Starting with the line that contains "Given: Open the", repeat exactly every line through the last one in the records below, and leave out the pictures.

## Information provided
== Segment start ==
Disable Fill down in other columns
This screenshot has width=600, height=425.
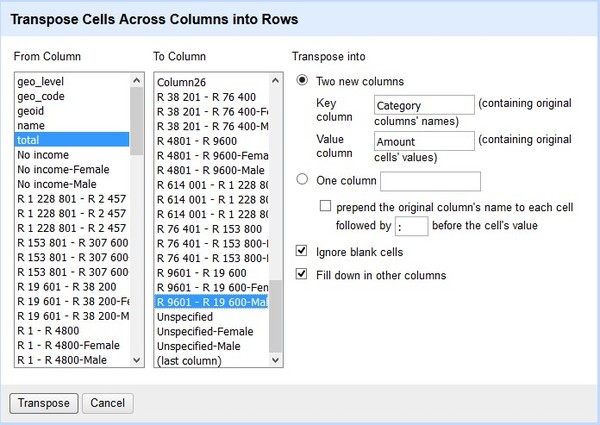[303, 274]
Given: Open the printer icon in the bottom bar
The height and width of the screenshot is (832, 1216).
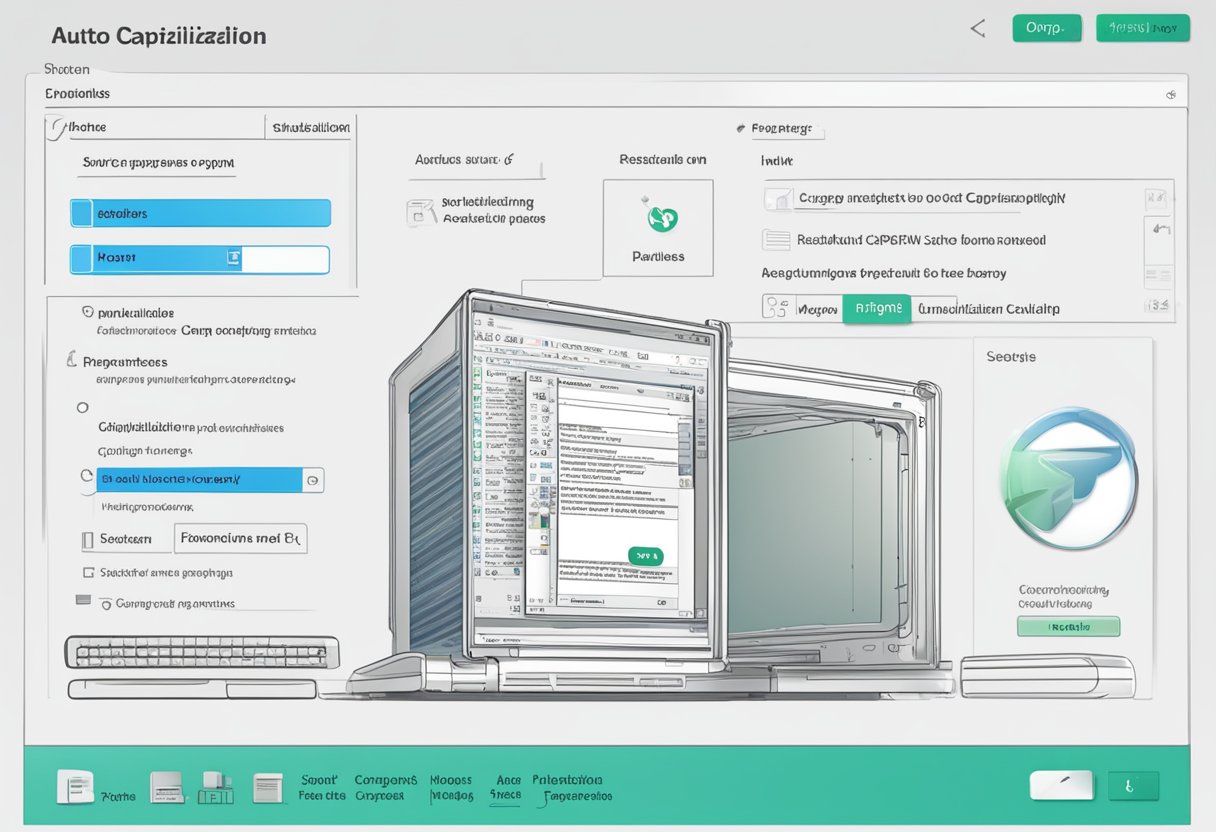Looking at the screenshot, I should 168,788.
== Segment end ==
## Solution to this task
Given: Open the printer icon in the bottom bar
The height and width of the screenshot is (832, 1216).
Looking at the screenshot, I should 168,788.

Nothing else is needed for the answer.